Presseanfragen? Nach Berlin!
Die für Würzburg zuständige Pressestelle der Bahn in München verweist auf Anfrage auf die Contipark Parkgaragen GmbH. Die Contipark hat auch ein Büro in der Würzburger Ursulinergasse. Dort mag man der Presse aber keine Auskunft geben und verweist freundlich weiter auf eine Berliner Telefonnummer, die für Presseanfragen zuständig sei. Die Vermittlung dort gibt beim ersten Anruf auch gerne die Durchwahl der Pressestelle weiter. Anschließend ist aber niemand mehr erreichbar.
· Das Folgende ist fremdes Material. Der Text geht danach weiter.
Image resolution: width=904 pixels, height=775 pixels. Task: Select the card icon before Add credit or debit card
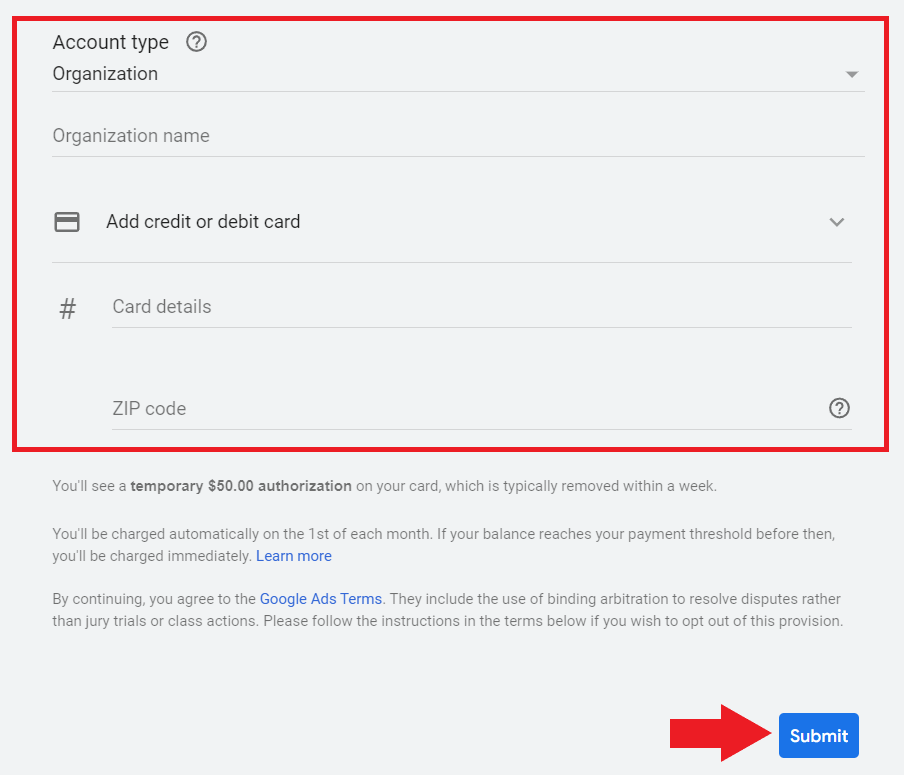[x=67, y=222]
Auf der Webseite der Contipark wird der Suchende dann fündig. Neben der Info, dass die Gesellschaft 145 Bahnhofsparkplätze in Deutschland bewirtschaftet, gibt es dort ein sechs Seiten umfassendes Dokument mit dem Titel: Presseinformation zum Parken auf unbeschrankten Parkflächen am Bahnhof - das wohl bundesweit gilt und vor weiteren Anfragen schützen soll. Die Kurzfassung: Durch die „konsequenten Kontrollen“ solle sichergestellt werden, dass jedermann zahle. Dies sei auch in Sinne der zahlenden Kunden. Die Höhe der Gebühren wird unter anderem mit den Kosten begründet, die die „Nacherhebung“ dieser Gebühren verursache.
Bahnhof in den Wahlprogrammen
In ihren Programmen für die Kommunalwahl am 16. März haben sich auch die OB-Kandidaten Muchtar Al Ghusain (SPD), und von Chrisitan Schuchardt (CSU/FDP/WL) den Hauptbahnhof und sein Umfeld auf die Fahnen geheftet. Schuchardt setzt dabei auf die SVG und den Neubau des Quellenbachparkhauses. Bis es aber soweit ist, hilft aber wohl nur eines: Die Beschilderung beachten und Kleingeld bereit halten.